▼

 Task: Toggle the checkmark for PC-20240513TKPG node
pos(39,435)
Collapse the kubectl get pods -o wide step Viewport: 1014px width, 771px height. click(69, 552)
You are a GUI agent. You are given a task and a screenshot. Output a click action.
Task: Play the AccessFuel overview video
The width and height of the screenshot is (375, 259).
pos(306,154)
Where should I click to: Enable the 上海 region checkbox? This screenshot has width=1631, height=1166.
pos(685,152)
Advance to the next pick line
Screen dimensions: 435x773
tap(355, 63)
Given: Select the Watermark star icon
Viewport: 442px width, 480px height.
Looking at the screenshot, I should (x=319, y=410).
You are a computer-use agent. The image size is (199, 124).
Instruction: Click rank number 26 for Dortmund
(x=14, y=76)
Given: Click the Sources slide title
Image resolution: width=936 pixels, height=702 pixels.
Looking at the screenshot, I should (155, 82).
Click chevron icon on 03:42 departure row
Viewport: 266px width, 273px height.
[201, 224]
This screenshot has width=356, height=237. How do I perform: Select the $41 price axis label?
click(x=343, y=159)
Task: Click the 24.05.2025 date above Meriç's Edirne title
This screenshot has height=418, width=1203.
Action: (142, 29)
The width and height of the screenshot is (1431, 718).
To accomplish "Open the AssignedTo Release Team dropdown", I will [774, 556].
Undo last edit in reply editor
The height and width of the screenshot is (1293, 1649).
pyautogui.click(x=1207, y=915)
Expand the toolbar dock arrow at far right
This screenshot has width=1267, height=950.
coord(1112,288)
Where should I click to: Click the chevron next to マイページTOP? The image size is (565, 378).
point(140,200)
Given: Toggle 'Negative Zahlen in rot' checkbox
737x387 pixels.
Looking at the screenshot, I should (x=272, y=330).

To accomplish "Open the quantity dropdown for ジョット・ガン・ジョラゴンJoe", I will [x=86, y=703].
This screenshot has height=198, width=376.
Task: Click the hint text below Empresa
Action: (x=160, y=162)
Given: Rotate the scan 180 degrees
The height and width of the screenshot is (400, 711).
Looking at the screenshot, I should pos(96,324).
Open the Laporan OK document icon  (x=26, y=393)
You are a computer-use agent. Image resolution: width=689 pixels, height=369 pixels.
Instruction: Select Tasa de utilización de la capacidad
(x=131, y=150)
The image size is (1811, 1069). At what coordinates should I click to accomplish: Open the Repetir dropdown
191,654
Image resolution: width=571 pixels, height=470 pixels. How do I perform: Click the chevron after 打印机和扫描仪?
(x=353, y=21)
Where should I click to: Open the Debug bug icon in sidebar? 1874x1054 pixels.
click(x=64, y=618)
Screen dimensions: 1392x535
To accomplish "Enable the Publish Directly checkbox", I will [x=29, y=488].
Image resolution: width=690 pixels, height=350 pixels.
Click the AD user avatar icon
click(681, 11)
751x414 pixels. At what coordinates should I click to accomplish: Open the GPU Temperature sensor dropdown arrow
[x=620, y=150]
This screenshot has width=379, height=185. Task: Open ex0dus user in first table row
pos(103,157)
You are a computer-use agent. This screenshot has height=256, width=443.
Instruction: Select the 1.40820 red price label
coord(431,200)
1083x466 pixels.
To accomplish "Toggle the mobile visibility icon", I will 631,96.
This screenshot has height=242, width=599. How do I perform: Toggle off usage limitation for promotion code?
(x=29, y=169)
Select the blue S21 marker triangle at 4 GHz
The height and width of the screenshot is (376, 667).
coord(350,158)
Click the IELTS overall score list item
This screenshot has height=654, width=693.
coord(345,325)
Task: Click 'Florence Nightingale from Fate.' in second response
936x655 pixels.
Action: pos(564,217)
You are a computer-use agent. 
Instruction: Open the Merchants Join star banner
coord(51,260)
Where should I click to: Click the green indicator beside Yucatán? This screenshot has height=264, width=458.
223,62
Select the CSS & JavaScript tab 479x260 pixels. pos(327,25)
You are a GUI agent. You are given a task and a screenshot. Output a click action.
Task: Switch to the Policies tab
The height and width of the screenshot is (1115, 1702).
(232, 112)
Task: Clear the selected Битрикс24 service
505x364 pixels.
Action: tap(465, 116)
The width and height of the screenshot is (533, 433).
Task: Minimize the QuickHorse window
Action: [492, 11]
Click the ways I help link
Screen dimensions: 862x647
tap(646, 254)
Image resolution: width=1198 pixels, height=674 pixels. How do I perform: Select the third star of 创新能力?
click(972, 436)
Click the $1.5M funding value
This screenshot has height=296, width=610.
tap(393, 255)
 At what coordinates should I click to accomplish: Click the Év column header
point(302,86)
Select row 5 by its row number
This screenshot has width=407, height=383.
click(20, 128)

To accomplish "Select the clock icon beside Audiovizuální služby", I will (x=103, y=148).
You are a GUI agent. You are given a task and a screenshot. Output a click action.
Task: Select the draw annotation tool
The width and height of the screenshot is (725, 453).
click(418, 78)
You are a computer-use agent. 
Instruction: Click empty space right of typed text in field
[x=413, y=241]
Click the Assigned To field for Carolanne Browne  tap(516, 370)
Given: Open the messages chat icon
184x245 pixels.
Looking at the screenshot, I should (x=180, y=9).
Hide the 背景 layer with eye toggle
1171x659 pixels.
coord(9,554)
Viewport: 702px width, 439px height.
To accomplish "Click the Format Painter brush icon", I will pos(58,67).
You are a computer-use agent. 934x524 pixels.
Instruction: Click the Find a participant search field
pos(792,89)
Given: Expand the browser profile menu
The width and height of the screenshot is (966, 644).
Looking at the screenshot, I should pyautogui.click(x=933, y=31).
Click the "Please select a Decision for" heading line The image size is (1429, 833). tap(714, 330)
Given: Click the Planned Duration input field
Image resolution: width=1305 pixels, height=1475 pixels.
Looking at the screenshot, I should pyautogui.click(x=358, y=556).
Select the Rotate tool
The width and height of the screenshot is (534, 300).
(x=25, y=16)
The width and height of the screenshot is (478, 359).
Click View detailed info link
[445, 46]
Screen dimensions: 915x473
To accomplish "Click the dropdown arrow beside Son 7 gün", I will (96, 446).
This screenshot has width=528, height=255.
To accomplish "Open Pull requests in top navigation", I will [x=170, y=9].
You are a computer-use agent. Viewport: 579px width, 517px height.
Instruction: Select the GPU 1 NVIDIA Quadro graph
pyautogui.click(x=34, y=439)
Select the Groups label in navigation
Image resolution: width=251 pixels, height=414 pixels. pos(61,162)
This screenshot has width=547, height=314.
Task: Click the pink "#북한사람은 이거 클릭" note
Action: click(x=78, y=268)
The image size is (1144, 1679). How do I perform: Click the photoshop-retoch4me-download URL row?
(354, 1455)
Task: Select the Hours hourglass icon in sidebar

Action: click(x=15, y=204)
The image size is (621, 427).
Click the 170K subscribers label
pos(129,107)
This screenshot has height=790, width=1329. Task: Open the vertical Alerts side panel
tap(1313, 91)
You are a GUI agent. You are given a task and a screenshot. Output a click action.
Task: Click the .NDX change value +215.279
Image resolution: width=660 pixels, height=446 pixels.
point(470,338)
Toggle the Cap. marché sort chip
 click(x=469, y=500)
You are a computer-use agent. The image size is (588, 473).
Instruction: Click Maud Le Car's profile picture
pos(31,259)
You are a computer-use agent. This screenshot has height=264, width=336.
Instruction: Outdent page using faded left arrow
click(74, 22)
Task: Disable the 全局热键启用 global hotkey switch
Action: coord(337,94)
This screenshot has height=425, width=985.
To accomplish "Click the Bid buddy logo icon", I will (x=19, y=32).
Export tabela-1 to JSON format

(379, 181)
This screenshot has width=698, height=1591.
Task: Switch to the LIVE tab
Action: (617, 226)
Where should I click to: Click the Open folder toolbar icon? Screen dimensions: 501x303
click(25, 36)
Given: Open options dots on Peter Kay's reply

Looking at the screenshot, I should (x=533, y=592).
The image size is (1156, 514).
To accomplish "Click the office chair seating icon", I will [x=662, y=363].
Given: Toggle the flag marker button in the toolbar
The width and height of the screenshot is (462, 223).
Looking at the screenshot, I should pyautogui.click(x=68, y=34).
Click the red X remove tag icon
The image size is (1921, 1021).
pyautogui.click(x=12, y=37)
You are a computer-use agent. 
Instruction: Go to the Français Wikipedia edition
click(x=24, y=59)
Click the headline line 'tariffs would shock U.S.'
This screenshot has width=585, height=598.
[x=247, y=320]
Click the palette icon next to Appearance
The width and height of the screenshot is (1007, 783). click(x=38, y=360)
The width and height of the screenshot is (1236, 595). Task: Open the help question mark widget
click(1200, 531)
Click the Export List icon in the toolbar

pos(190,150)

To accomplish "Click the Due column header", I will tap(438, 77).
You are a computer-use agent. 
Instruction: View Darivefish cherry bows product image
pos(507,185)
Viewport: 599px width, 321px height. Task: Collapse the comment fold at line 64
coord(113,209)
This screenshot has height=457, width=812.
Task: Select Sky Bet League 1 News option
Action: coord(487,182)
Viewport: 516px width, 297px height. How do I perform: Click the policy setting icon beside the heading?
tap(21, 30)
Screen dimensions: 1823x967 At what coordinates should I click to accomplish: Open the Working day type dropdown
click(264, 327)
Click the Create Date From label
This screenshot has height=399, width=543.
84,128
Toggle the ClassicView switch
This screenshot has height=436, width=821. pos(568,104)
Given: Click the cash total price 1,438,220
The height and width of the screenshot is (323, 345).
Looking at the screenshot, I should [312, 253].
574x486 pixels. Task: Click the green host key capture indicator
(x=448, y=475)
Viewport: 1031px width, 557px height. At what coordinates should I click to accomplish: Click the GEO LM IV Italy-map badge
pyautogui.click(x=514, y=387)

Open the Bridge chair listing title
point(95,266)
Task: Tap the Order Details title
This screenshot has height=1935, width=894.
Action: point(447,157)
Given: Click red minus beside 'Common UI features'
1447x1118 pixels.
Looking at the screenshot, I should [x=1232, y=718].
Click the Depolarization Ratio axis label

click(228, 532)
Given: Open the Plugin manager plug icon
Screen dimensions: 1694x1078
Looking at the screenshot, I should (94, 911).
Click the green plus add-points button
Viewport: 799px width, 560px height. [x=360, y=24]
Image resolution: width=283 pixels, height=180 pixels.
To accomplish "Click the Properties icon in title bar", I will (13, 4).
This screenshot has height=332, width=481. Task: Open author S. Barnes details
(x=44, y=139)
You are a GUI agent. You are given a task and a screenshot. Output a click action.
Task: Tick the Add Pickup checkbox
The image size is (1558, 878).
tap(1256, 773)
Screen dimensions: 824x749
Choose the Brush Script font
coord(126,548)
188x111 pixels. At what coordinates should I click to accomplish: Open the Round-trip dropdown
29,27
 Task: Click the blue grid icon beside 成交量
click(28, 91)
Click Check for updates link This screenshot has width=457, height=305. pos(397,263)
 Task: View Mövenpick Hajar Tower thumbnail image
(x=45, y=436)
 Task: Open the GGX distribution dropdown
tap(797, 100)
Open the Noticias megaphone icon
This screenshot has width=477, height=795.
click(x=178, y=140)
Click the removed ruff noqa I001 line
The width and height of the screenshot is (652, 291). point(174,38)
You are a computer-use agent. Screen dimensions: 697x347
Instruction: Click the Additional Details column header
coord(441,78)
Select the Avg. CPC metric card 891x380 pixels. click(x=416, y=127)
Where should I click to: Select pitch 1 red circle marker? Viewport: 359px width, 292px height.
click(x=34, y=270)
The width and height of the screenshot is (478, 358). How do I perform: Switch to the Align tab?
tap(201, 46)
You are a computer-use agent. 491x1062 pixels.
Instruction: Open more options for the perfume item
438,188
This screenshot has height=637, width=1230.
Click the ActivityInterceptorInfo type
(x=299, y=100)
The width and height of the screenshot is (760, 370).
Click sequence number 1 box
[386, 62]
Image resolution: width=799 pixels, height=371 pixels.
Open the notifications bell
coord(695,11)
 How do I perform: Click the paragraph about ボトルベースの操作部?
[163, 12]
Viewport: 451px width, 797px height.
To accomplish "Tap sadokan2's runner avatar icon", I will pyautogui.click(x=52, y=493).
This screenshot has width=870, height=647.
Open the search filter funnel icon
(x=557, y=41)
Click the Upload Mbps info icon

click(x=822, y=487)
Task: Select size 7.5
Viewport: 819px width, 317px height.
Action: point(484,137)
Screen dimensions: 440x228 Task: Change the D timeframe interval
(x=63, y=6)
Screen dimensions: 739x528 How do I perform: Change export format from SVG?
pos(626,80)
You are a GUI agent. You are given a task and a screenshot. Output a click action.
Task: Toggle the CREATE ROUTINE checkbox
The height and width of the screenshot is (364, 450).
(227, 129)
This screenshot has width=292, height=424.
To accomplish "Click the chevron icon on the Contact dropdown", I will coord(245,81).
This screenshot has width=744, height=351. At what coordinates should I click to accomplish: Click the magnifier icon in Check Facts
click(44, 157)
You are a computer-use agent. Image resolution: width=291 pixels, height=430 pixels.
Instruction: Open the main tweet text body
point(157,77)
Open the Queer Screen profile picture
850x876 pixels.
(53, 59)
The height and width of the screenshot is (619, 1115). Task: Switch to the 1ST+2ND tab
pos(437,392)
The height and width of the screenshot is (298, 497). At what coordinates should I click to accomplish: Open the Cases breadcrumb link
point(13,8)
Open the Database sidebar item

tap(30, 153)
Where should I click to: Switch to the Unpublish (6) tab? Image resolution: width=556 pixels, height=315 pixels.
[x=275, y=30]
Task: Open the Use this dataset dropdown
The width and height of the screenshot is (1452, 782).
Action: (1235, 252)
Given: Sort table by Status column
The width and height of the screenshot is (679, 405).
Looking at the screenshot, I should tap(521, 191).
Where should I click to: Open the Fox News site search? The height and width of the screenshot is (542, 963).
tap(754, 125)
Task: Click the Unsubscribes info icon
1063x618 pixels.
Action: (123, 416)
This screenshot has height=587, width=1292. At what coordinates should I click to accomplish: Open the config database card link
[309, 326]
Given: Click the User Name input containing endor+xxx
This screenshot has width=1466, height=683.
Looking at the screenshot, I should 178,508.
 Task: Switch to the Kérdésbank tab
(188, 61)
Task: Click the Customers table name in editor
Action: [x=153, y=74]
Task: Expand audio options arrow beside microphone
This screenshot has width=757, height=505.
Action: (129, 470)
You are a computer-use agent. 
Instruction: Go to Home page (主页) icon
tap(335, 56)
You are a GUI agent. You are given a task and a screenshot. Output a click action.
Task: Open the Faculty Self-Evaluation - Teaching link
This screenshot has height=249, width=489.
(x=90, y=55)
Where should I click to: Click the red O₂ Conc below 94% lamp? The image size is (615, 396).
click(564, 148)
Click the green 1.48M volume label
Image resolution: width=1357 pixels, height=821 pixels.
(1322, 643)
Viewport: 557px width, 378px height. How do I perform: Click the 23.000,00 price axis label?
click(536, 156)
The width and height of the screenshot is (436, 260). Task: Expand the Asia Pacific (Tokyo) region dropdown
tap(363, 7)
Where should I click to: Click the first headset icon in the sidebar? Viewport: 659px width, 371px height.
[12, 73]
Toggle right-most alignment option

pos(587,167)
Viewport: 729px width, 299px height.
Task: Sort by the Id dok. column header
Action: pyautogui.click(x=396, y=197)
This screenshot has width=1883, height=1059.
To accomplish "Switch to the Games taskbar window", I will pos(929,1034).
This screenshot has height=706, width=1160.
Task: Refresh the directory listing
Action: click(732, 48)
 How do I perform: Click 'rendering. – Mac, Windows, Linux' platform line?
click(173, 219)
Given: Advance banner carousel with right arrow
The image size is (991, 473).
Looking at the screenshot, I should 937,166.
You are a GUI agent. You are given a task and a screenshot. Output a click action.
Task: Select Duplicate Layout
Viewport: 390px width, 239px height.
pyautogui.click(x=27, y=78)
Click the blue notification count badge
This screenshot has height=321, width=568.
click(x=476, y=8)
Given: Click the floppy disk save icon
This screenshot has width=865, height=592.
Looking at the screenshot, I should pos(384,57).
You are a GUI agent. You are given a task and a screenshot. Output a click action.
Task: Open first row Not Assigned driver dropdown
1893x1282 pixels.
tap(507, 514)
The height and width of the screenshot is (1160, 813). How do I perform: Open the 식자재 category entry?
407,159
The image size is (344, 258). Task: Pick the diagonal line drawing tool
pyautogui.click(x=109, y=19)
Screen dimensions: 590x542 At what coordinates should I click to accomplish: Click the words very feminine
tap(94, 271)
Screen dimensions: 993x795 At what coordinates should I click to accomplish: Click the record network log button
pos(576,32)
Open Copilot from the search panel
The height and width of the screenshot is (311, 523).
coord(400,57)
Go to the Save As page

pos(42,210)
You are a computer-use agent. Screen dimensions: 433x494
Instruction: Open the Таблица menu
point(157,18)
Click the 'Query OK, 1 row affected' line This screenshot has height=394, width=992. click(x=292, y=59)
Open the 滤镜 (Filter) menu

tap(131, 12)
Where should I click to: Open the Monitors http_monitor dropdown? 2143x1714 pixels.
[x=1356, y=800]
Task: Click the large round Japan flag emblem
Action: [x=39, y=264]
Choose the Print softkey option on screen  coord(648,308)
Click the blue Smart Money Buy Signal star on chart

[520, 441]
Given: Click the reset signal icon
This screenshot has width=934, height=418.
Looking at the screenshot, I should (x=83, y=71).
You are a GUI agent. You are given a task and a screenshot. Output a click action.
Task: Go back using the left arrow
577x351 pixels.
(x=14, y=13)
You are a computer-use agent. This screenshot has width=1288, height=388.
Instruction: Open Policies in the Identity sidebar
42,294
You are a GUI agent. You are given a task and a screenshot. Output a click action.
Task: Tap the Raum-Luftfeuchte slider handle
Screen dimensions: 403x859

▲

Can you render the data as a JSON list of strings, one per line with blank lines left out, starting with the line containing "The height and width of the screenshot is (619, 1115)." and going on through the line containing "tap(754, 125)"?

[
  "The height and width of the screenshot is (619, 1115). Task: Switch to the 1ST+2ND tab",
  "pos(437,392)",
  "The height and width of the screenshot is (298, 497). At what coordinates should I click to accomplish: Open the Cases breadcrumb link",
  "point(13,8)",
  "Open the Database sidebar item",
  "tap(30, 153)",
  "Where should I click to: Switch to the Unpublish (6) tab? Image resolution: width=556 pixels, height=315 pixels.",
  "[x=275, y=30]",
  "Task: Open the Use this dataset dropdown",
  "The width and height of the screenshot is (1452, 782).",
  "Action: (1235, 252)",
  "Given: Sort table by Status column",
  "The width and height of the screenshot is (679, 405).",
  "Looking at the screenshot, I should tap(521, 191).",
  "Where should I click to: Open the Fox News site search? The height and width of the screenshot is (542, 963).",
  "tap(754, 125)"
]